I don't know what you are referring to by the word 'thinking'. But in any case, if you declare that it is not necessary to know the algorithm about thinking, how can you say then that a Turing machine can implement it? How can you say you implemented something you don't know how it works and how it is constituted? The only option I see then is that you implement something that is phenomenically identical to human intelligence, provided that you exhaust all possible combinations of human intelligence phenomena in a descriptive, extensional way (which, if you assume a finite extension of such phenomena, in any case, and most probably, gets you in the trouble of counting uncountable finite sets).

> There are exactly two possibilities: thinking can be expressed as computation, or thinking requires hypercomputation.

Again, if you do not define what 'thinking' is and how and on what assumptions it can be described as a computational process, this claim is empty.

So as far as I see it, you are still trapped by the assumption that the brain or mind are fundamentally similar to the kind of machines we can build.

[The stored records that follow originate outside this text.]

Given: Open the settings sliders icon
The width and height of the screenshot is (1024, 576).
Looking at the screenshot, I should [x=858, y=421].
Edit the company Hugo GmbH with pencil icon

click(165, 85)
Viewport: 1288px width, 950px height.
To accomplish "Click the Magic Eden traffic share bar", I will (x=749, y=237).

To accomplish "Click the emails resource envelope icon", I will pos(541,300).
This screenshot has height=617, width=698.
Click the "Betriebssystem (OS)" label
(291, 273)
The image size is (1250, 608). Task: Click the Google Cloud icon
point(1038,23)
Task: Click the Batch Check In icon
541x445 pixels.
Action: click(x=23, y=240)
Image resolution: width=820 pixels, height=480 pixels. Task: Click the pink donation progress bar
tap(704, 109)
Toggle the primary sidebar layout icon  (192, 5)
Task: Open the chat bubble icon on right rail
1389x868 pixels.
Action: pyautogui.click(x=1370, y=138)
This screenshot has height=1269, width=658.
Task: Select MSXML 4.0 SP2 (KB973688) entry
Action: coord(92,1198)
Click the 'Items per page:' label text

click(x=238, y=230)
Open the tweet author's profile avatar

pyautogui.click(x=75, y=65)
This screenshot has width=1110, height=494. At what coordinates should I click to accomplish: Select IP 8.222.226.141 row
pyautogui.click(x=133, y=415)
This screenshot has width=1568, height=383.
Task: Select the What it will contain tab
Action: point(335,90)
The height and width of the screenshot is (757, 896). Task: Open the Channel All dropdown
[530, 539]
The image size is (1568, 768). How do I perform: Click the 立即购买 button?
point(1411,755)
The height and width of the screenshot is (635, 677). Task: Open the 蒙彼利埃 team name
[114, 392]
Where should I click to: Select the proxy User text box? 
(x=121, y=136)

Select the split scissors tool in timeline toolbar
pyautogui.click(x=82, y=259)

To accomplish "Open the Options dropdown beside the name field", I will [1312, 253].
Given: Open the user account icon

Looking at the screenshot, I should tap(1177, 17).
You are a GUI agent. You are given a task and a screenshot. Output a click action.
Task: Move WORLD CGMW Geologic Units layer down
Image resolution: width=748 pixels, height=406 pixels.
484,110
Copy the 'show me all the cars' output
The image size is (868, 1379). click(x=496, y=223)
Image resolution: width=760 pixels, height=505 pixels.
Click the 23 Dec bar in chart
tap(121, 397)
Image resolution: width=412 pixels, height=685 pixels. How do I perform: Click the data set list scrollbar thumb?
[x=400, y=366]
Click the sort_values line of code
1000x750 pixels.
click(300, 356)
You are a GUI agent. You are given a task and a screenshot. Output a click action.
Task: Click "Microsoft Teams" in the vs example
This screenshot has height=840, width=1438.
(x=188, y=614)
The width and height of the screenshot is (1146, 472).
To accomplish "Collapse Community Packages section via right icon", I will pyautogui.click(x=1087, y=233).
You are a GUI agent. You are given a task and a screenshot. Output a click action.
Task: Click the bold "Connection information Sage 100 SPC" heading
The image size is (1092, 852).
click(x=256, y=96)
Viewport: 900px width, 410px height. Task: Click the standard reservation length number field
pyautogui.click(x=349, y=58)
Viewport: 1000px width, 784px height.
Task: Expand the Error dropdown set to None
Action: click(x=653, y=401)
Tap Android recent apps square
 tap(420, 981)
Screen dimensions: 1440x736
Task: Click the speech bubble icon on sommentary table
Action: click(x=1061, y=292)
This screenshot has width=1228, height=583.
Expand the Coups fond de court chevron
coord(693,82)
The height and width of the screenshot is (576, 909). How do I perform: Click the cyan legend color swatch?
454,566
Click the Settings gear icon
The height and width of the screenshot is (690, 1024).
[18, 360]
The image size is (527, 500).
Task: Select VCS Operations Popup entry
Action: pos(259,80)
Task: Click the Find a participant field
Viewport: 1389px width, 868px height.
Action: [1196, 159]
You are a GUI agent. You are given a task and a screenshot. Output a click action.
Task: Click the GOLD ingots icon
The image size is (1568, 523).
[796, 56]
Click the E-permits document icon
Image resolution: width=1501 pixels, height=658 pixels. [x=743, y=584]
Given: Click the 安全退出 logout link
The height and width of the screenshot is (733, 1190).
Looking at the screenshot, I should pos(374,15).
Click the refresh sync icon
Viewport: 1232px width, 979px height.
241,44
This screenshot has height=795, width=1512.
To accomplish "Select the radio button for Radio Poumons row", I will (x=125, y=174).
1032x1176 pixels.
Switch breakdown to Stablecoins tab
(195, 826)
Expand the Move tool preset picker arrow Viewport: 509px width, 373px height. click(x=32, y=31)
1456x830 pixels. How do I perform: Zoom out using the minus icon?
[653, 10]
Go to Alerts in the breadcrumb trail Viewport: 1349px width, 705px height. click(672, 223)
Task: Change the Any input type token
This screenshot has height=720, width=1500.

> But that's the name of the game, isn't it? Anything but admitting that your mind is a glorified math construct implemented in wet meat.

Again here some assumptions operate, that tell you that the brain is some kind of hardware. And again: there is no real evidence that the body/consciousness 'construct' has any relation or analogy to the hardware/software/machine idea. Quite the contrary. Since the science that occupies itself on these topics is on the very frontier of knowledge and experimentation, reading science literature only will not clarify your thoughts. You will need additional guidance, and that guidance is called philosophy.

I recognize that the references I posted in my original comment are hard to read. But that's the point with the AI/mind debate: it is a tough, bitter topic. Just reading AI research won't bring anyone to the level this research space needs in order to discuss these topics.